Key details of the tax increase
The entire €180 million revenue increase will be generated through a surtax specifically imposed on diesel-powered heavy goods vehicles. Importantly, the Flemish government does not plan to expand its network of taxable roads.
This approach is in line with European legislation and mirrors Germany's strategy, which saw a significant hike in its LKW-Maut tariffs in 2024.
For businesses, this means that the increased costs will be directly tied to the type of vehicle used and the distance traveled within Flanders, rather than new route coverage.
Impact on logistics and business costs
For companies relying on HGV transport for their supply chain, the introduction of this CO2 component translates directly into higher operational costs.
Businesses involved in manufacturing, e-commerce, retail, and particularly those managing warehouses or distribution centers in or around Flanders, will need to factor these increased expenses into their budgets and logistics planning.
The focus on diesel HGVs also highlights a growing push towards greener transportation, potentially incentivizing companies to explore more fuel-efficient fleets or alternative logistics solutions in the long term.

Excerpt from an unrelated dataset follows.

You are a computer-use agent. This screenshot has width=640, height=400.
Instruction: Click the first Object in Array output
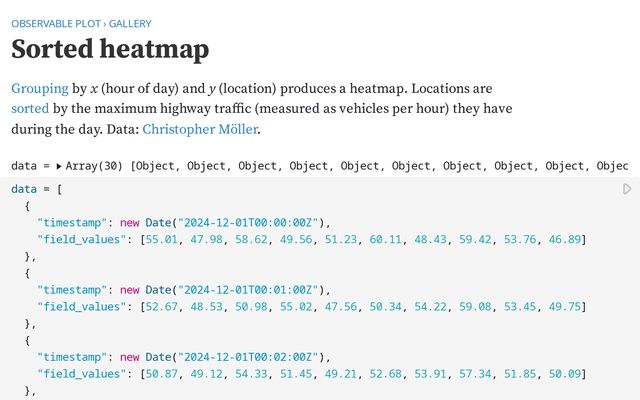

Strategic considerations for warehouse and distribution businesses
Given the impending changes, businesses with warehousing and distribution operations in Flanders, or those using the region as a transit hub, should begin evaluating their current logistics strategies. Considerations include:
Budgeting: Adjusting financial forecasts to account for increased transportation costs.
Fleet optimization: Exploring investments in more fuel-efficient or alternative fuel vehicles to mitigate the impact of the diesel surtax.
Supply chain review: Assessing the efficiency of current routes and potentially re-evaluating the optimal location for distribution centers or warehouses to minimize exposure to the new tax or shorten travel distances.
Carrier negotiations: Engaging with logistics partners to understand how the new tax will be passed on and exploring options for cost-effective transport solutions.
Understanding and proactively adapting to these changes will be critical for maintaining competitive edge and ensuring the continued efficiency of your supply chain operations in the Flemish region.